[TO DO] Reproduce exactly, with no other output, every line of the data below from the line containing "Viewport: 578px width, 524px height." to the end, inclusive.

Start of DATA FOR PROCESSING

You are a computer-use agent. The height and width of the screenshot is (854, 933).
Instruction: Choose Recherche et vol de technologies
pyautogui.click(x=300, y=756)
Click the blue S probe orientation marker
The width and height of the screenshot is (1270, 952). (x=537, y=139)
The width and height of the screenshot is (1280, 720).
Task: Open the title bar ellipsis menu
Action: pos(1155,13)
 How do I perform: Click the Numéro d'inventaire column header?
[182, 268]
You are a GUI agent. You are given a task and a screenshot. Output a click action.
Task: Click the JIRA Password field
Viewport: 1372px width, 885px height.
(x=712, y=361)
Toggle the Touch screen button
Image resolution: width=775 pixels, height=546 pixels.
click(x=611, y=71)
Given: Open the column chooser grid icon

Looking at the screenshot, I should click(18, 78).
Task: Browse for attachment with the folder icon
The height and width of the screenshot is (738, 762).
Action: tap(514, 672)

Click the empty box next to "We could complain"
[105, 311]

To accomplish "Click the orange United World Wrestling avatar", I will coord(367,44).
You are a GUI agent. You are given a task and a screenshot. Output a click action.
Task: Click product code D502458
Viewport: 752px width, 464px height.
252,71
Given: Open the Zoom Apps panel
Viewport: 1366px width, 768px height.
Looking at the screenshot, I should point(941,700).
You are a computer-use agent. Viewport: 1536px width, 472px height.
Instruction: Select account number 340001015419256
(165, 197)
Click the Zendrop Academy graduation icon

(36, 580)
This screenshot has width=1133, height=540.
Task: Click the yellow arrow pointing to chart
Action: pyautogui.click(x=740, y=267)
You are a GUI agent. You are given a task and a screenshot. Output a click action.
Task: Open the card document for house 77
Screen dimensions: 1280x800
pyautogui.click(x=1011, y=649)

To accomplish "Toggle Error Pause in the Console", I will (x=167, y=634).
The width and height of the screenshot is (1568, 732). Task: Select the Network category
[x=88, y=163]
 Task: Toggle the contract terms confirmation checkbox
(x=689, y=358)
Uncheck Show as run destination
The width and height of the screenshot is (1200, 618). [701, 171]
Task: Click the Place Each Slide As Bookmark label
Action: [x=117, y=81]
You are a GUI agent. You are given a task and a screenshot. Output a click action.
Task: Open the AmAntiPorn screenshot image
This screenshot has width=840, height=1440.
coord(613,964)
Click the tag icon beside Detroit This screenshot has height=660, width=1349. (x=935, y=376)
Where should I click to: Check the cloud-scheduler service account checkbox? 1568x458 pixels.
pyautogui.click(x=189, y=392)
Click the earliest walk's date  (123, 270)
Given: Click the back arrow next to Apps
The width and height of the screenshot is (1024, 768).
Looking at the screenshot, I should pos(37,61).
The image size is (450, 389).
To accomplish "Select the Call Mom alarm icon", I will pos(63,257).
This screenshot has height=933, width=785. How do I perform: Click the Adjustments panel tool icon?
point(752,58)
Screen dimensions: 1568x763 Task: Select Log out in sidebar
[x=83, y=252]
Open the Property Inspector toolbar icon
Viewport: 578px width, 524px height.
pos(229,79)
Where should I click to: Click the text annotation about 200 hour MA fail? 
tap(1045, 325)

End of DATA FOR PROCESSING

[RESULT OF THIS TASK]
Viewport: 578px width, 524px height.
pos(229,79)
Where should I click to: Click the text annotation about 200 hour MA fail? 
tap(1045, 325)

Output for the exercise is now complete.